Basics of regular expressions

Next, we extract the File and the Speaker and combine Text, File, and Speaker in a table.

We use this to show the power of regular expressions (to learn more about regular expression, have a look at this very recommendable tutorial). Regular expressions are symbols or sequences of symbols that stand for

  • symbols or patterns (e.g. [a-z] stands for any lowercase character)
  • the frequency of symbols or patterns (e.g. {1,3} stands for between 1 and 3)
  • classes of symbols (e.g. [:punct:] stands for any punctuation symbol)
  • structural properties (e.g. [^[:blank:]] stands for any non-space character, \t stands for tab-stop and \n stands for a line break)

We can not go into any detail here and only touch upon the power of regular expressions.

The symbol . is one of the most powerful and most universal regular expressions as it represents (literally) any symbol or character and it thus stands for a pattern. The * is a regular expression that refers to the frequency of a pattern and it stands for 0 to an infinite number of instances. Thus, .* stands for 0 to an infinite number of any character. You can find an overview of the regular expressions that you can use in R here.

Also, if you put patterns in round brackets, R will remember the sequence within brackets and you can paste it back into a string from memory when you replace something.

When referring to symbols that are used a regular expressions such as \ or \$, you need to inform R that you actually mean the real symbol and not the regular expression and you do that by typing two \\ before the sequence in question. Have a look at the example below and try to see what the regular expressions (.*(S1A-[0-9]{3,3}).*, \n, and .*\\$([A-Z]{1,2}\\?{0,1})>.*) stand for.

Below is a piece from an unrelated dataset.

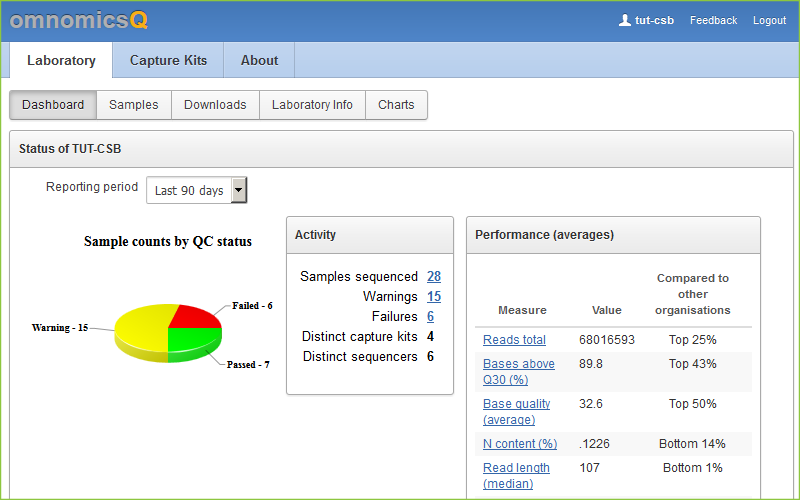800x500 pixels.
Task: Click the omnomicsQ logo
Action: click(79, 20)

ICE_Ire_split_tb <- ICE_Ire_split %>%
  as.data.frame()
# add column names
colnames(ICE_Ire_split_tb)[1] <- "Text"
# add file and speaker
ICE_Ire_split_tb <- ICE_Ire_split_tb %>%
  dplyr::filter(!str_detect(Text, "<I>"),
         Text != "") %>%
  dplyr::mutate(File = str_replace_all(Text, ".*(S1A-[0-9]{3,3}).*", "\\1"),
         File = str_remove_all(File, "\\\n"),
         Speaker = str_replace_all(Text, ".*\\$([A-Z]{1,2}\\?{0,1})>.*", "\\1"),
         Speaker = str_remove_all(Speaker, "\\\n"))

Text

File

Speaker

<S1A-001$A> <#> Well how did the riding go tonight

S1A-001

A

<S1A-001$B> <#> It was good so it was <#> Just I I couldn't believe that she was going to let me jump <,> that was only the fourth time you know <#> It was great <&> laughter </&>

S1A-001

B

<S1A-001$A> <#> What did you call your horse

S1A-001

A

<S1A-001$B> <#> I can't remember <#> Oh Mary s Town <,> oh

S1A-001

B

<S1A-001$A> <#> And how did Mabel do

S1A-001

A

<S1A-001$B> <#> Did you not see her whenever she was going over the jumps <#> There was one time her horse refused and it refused three times <#> And then <,> she got it round and she just lined it up straight and she just kicked it and she hit it with the whip <,> and over it went the last time you know <#> And Stephanie told her she was very determined and very well-ridden <&> laughter </&> because it had refused the other times you know <#> But Stephanie wouldn t let her give up on it <#> She made her keep coming back and keep coming back <,> until <,> it jumped it you know <#> It was good

S1A-001

B

<S1A-001$A> <#> Yeah I m not so sure her jumping s improving that much <#> She uh <,> seemed to be holding the reins very tight

S1A-001

A

<S1A-001$B> <#> Yeah she was <#> That s what Stephanie said <#> <{> <[> She </[> needed to <,> give the horse its head

S1A-001

B

<S1A-001$A> <#> <[> Mm </[> </{>

S1A-001

A

<S1A-001$A> <#> She wasn t really getting into the jumping position the way she used to

S1A-001

A

Combining tables

We often want to combine different tables. This is very easy in R and we will show how it can be done by combining our bio data about speakers that are represented in the ICE Ireland corpus with the texts themselves so that we get a table which holds both the text as well as the speaker information.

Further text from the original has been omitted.